- Task to carry out -
Retyping should cover only the lines from the one containing "TR3D.com SATILIKTIR (339, 8)" through the final line of the records, with pictures omitted.

- Dataset records -
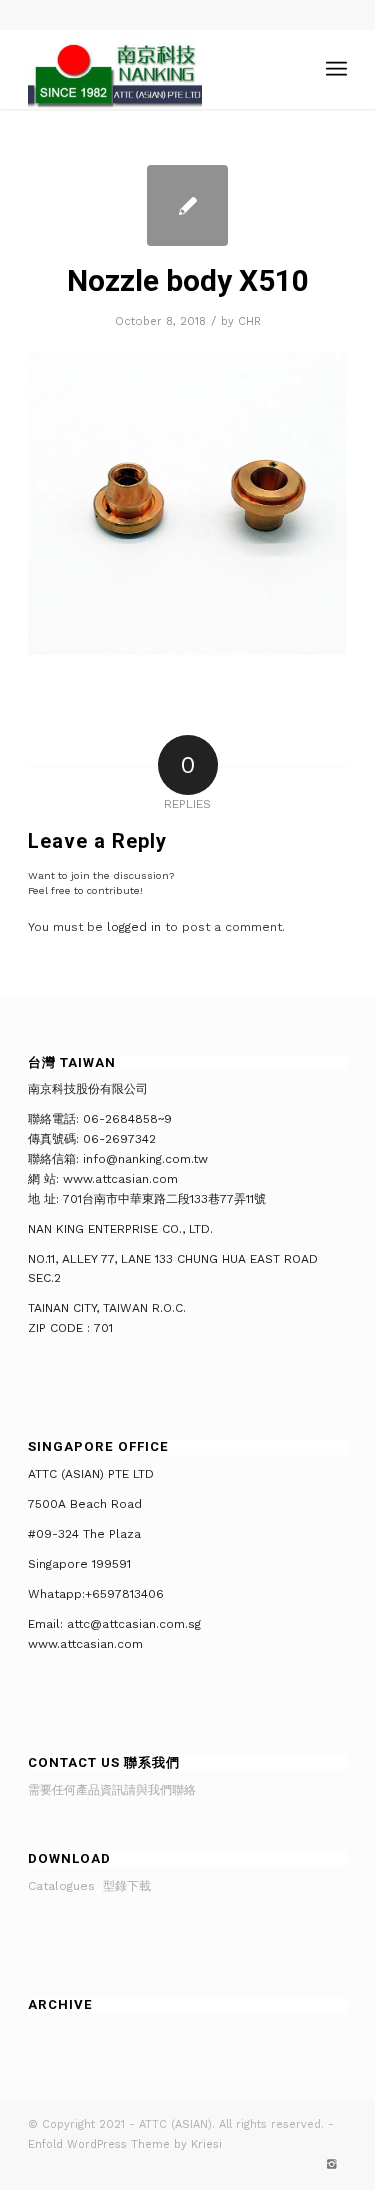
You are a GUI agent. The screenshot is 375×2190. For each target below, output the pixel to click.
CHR (249, 321)
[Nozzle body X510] (187, 205)
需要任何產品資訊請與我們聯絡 (112, 1790)
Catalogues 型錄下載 (89, 1886)
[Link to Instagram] (332, 2165)
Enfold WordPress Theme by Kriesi (125, 2144)
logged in (134, 927)
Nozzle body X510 (188, 280)
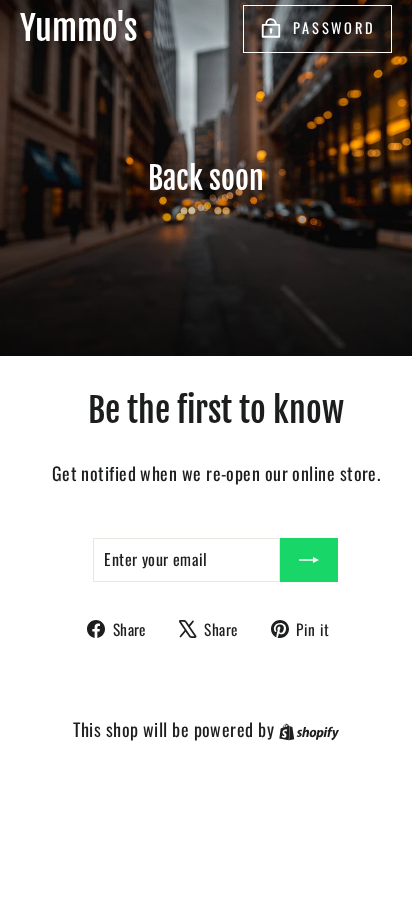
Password (334, 27)
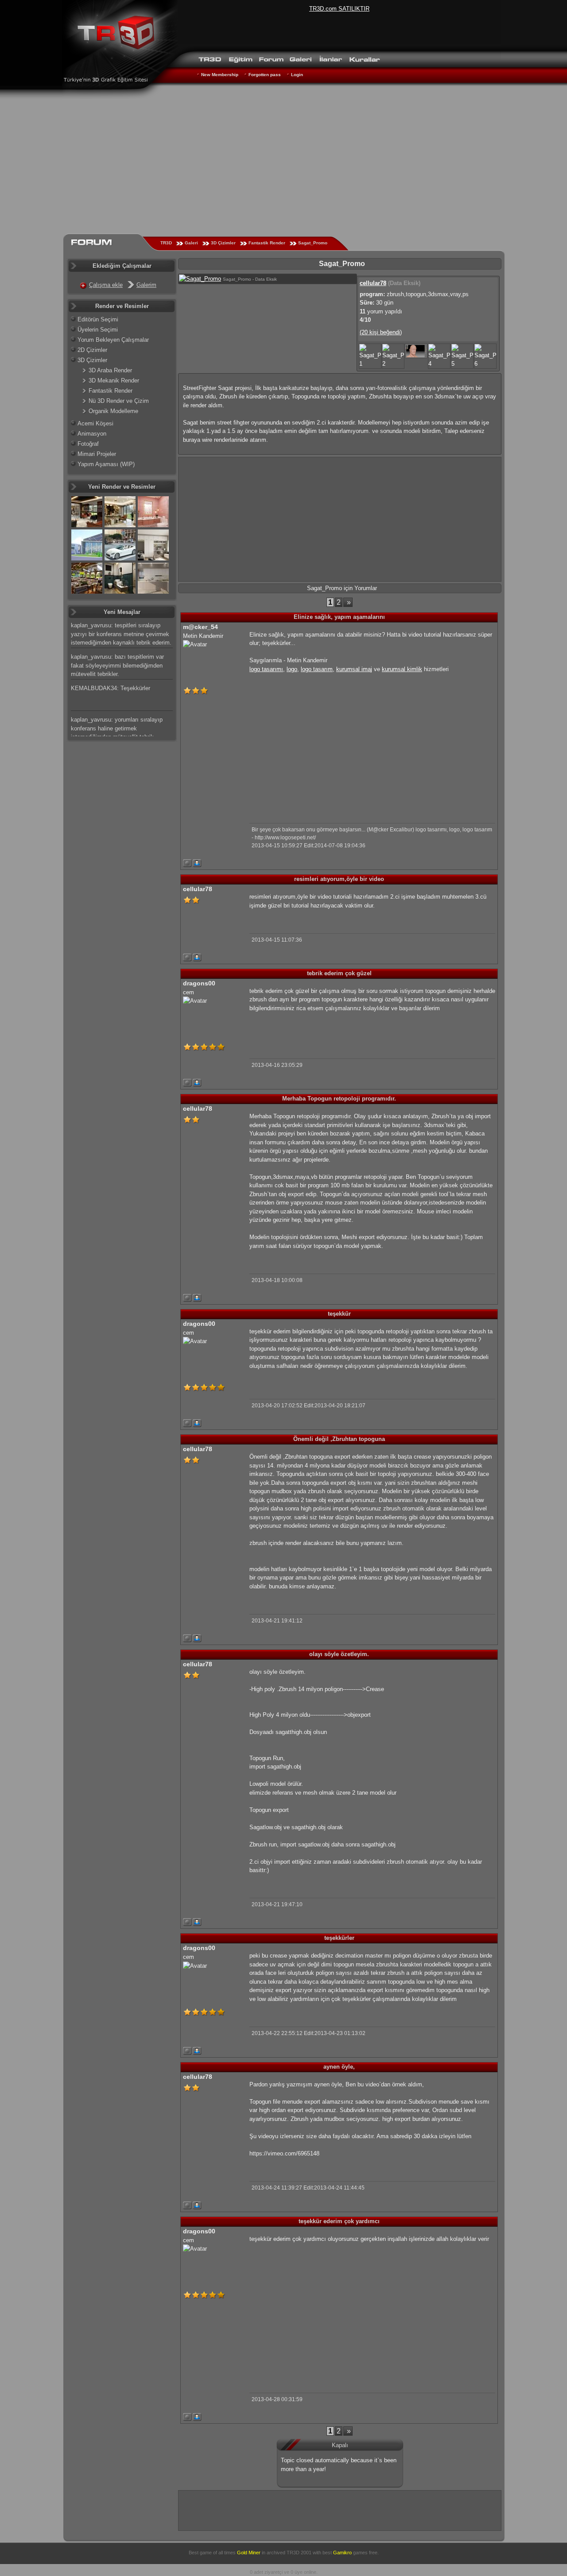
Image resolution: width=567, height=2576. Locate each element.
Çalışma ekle (106, 285)
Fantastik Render (267, 242)
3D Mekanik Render (114, 380)
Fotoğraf (88, 443)
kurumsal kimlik (402, 669)
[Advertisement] (283, 166)
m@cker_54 (200, 626)
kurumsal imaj (354, 669)
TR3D (166, 242)
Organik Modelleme (113, 411)
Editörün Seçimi (98, 319)
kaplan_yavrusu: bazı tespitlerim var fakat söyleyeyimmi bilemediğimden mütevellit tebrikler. (117, 665)
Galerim (146, 285)
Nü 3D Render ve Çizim (119, 401)
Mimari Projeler (97, 454)
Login (297, 74)
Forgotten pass (265, 74)
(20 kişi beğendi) (381, 332)
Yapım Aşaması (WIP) (106, 464)
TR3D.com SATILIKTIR (339, 8)
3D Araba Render (110, 370)
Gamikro (342, 2552)
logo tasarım (317, 669)
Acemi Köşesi (95, 423)
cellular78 (373, 283)
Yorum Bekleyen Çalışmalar (113, 339)
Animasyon (92, 433)
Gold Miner (248, 2552)
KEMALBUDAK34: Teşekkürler (110, 688)
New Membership (219, 74)
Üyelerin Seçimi (98, 329)
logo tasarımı (266, 669)
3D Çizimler (223, 242)
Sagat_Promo (312, 242)
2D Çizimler (92, 350)
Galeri (191, 242)
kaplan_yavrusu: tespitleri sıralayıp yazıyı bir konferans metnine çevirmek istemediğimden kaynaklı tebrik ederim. (121, 634)
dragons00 (199, 983)
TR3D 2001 (299, 2552)
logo (292, 669)
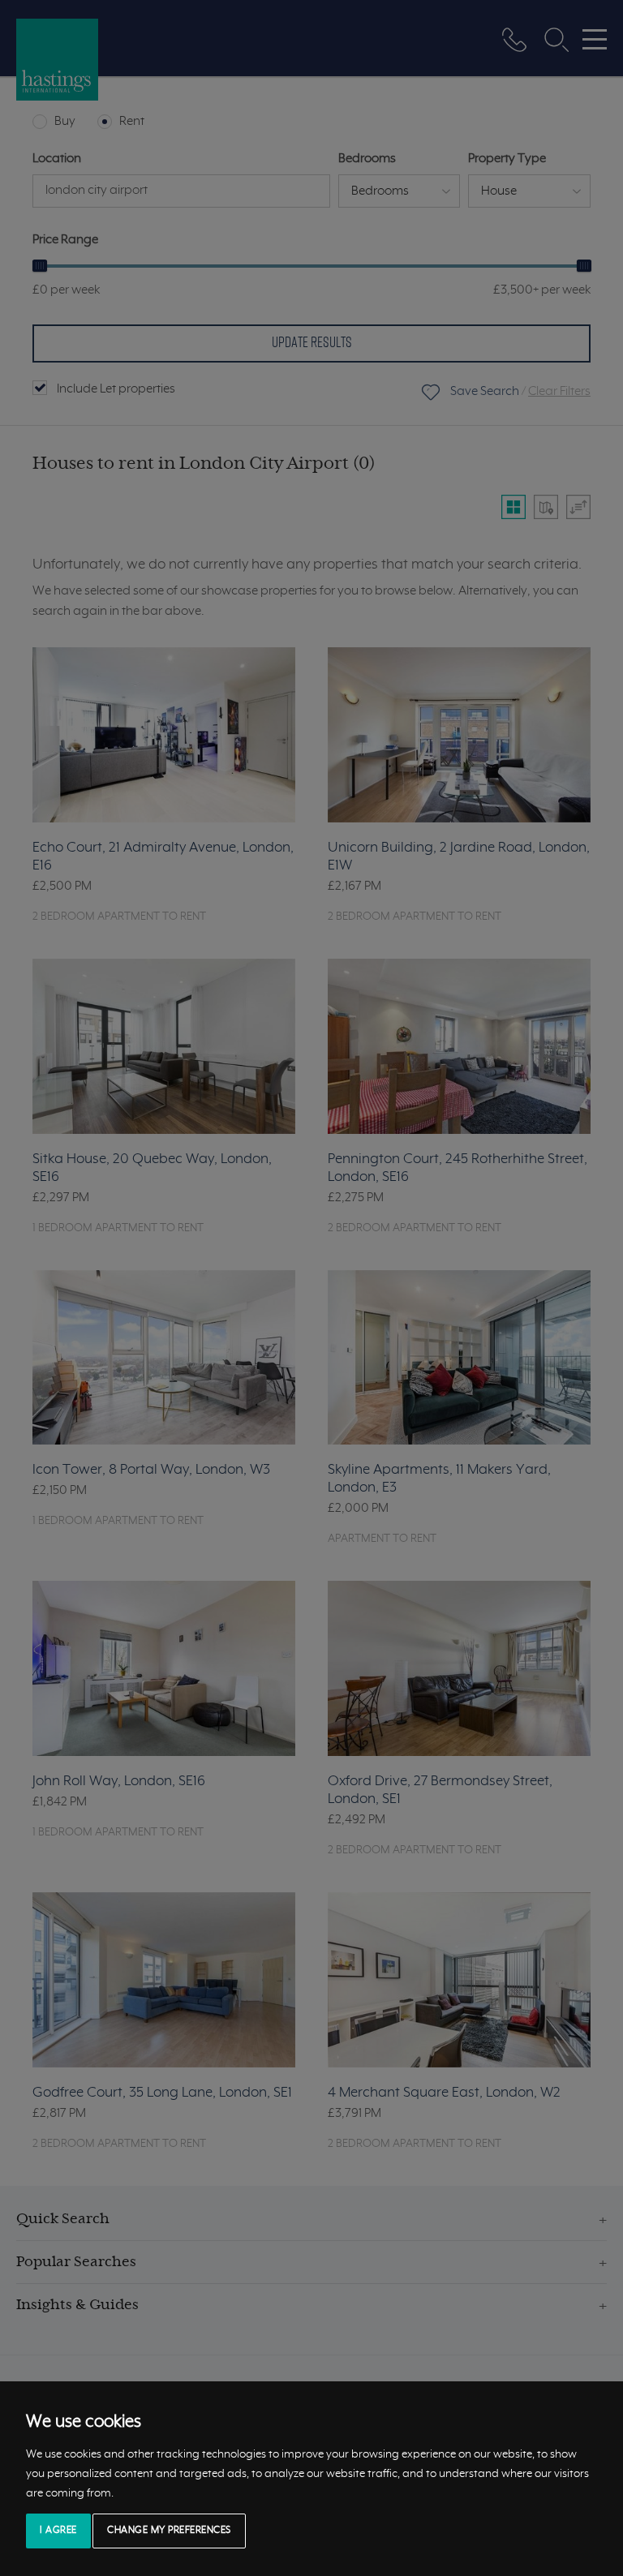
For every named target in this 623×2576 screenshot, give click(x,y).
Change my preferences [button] (169, 2530)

- Solution -
TR3D.com SATILIKTIR (339, 8)
3D Araba Render (110, 370)
Gamikro (342, 2552)
logo tasarım (317, 669)
Acemi Köşesi (95, 423)
cellular78 (373, 283)
Yorum Bekleyen Çalışmalar (113, 339)
Animasyon (92, 433)
Gold Miner (248, 2552)
KEMALBUDAK34: Teşekkürler (110, 688)
New Membership (219, 74)
Üyelerin Seçimi (98, 329)
logo tasarımı (266, 669)
3D Çizimler (223, 242)
Sagat_Promo (312, 242)
2D Çizimler (92, 350)
Galeri (191, 242)
kaplan_yavrusu: tespitleri sıralayıp yazıyı bir konferans metnine çevirmek istemediğimden kaynaklı tebrik ederim. (121, 634)
dragons00 (199, 983)
TR3D 2001 (299, 2552)
logo (292, 669)
For every named target in this 623×2576 screenshot, give click(x,y).
Change my preferences [button] (169, 2530)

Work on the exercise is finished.